By Pooja / Spinebreakers Crew
Set in 1960’s Mississippi ‘The Help’ is both a saddening yet funny story of the relationships between black workers, in particular maids, and their white employers. Whilst the author confronts the very real racial issue in the southern states of America, she also captures the daily aspects of working women and the variety of situations they are faced with. Despite the fact the book is largely centred on females, I believe it really can be enjoyed by all.
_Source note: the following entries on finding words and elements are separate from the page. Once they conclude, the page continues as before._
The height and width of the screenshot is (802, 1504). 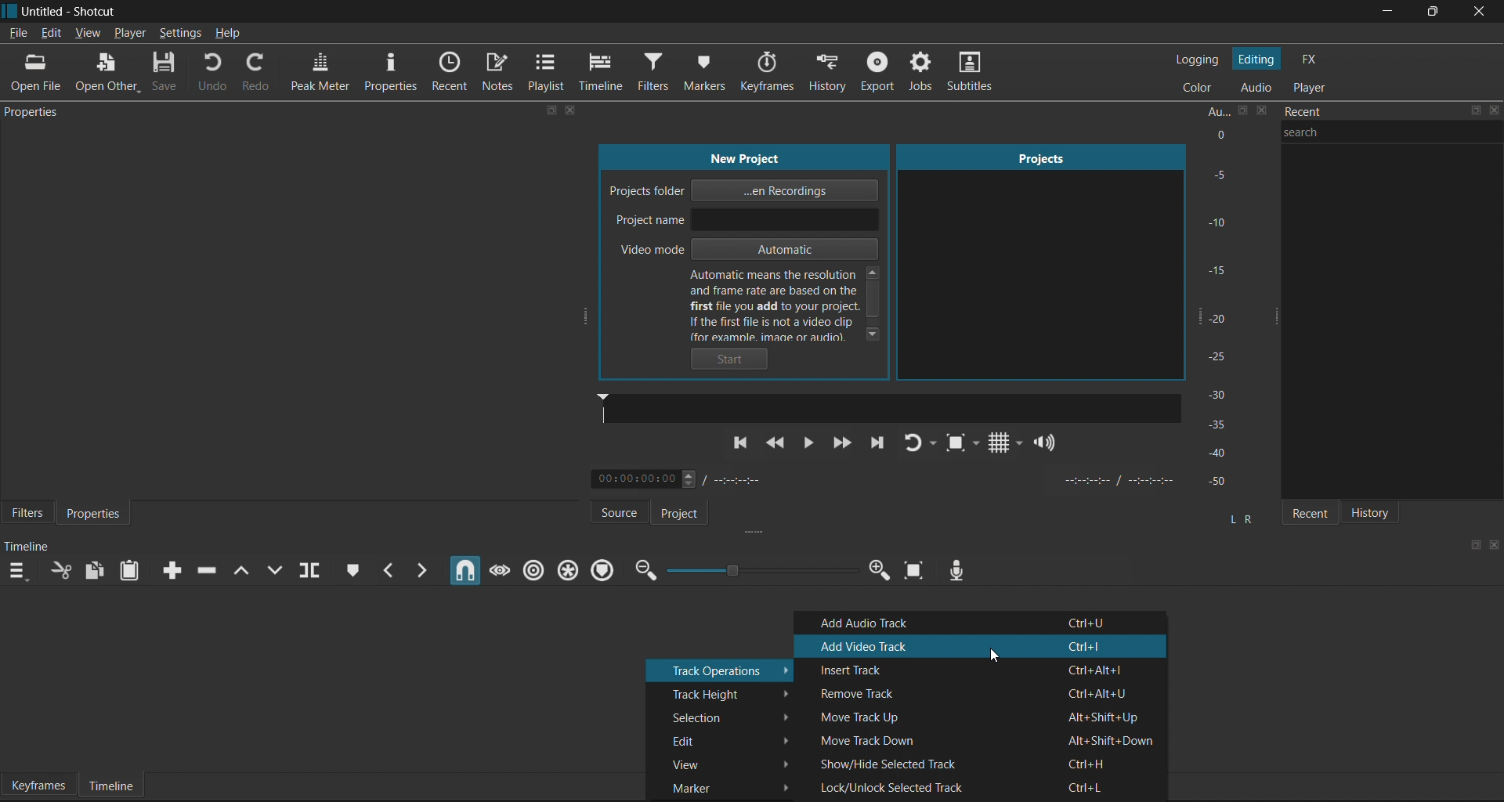 I want to click on Markers, so click(x=714, y=69).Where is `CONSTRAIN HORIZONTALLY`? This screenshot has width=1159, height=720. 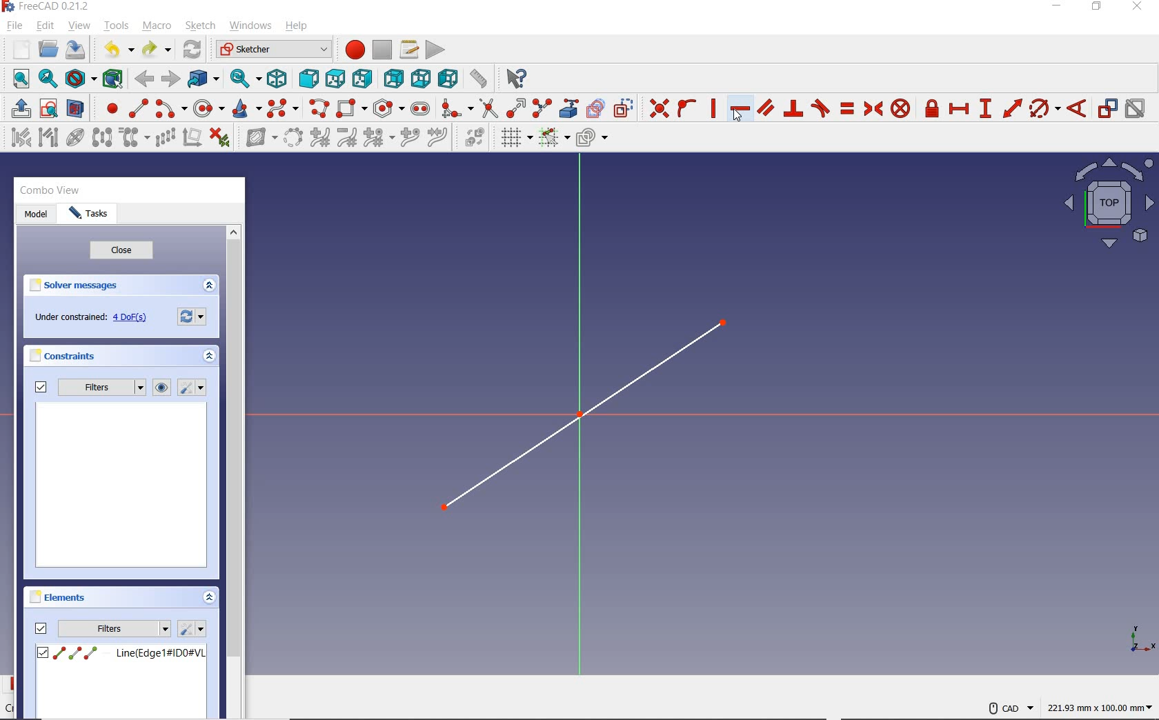 CONSTRAIN HORIZONTALLY is located at coordinates (740, 109).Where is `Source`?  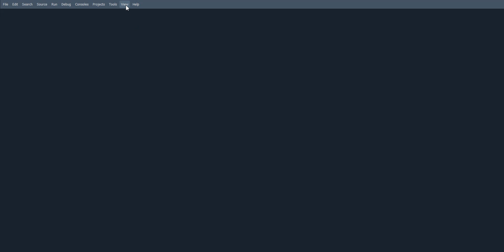 Source is located at coordinates (42, 4). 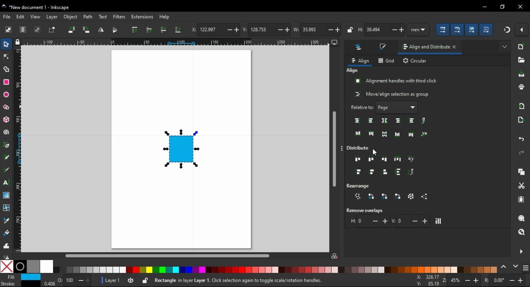 What do you see at coordinates (472, 29) in the screenshot?
I see `move gradients along with the objects` at bounding box center [472, 29].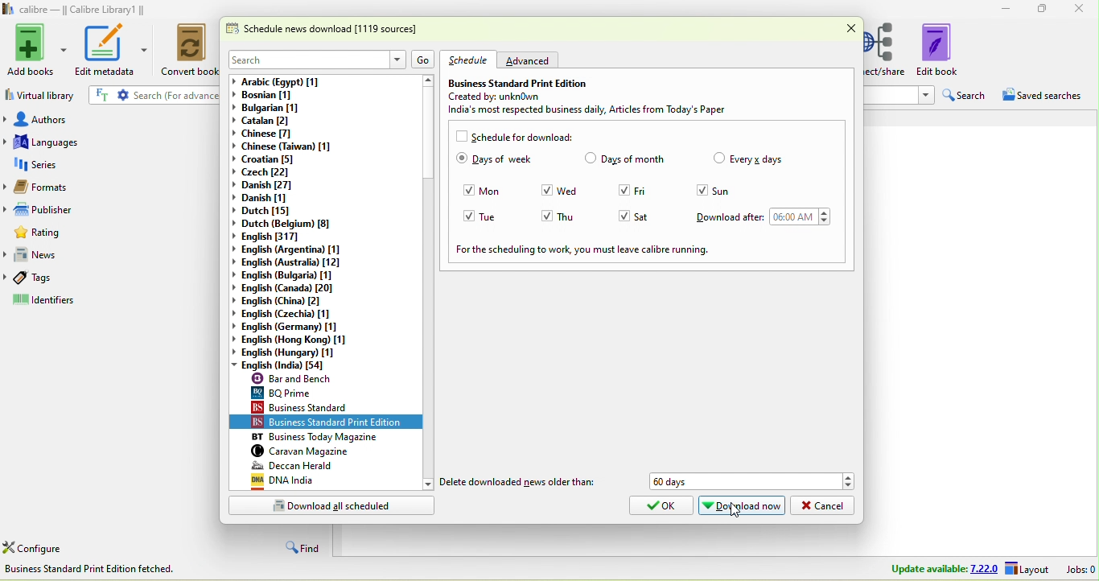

Stockett delivers an already heavily explored central theme in a surprising writing style. Although the multiple narrative form echoes books such as ‘Small Island’, her lexis and phonetic representation of speech gives each character authenticity and a depth of personality beyond the words on the page. The tone of each is distinctly unique and as a reader you develop a deep sense of empathy with the characters. As such, you should not be surprised to find the book has been consumed in the short space of a few days, but rather disappointed in the wish that the book had carried on that little bit longer.
Although you may probably have deduced that I greatly enjoyed the book, I feel it would have benefitted from a voice that was pro segregation. Maybe a controversial idea, but using a character such as Miss Hilly for example, would highlight the complexity of these relations, when racism was integral to their upbringing as a white child under the influence of a society that only dealt in binary opposites.
However, the book as it is has a gripping plot, that not only captures interest, but creates a distinct setting that draws the reader into this time to further their understanding. Stockett incorporates a diverse range of events and themes that can shock you, make you laugh and even cry at the expression of such longing. She really does capture the feeling of the intense love and dislike shared by the maids and the families they work for.
‘The Help’ is an awakening to the reader. Not only can one realise the progression of people and be grateful for the struggles that allow us to live in a largely accepting era, it serves as a reminder that ill feeling between races has not been eradicated from the world. Furthermore, though racism is a reoccurring theme, Stockett is clear to illustrate humanity is the undeniable quality that connects us all.
“We are just people. Not that much separates us. Not nearly as much as I’d thought.”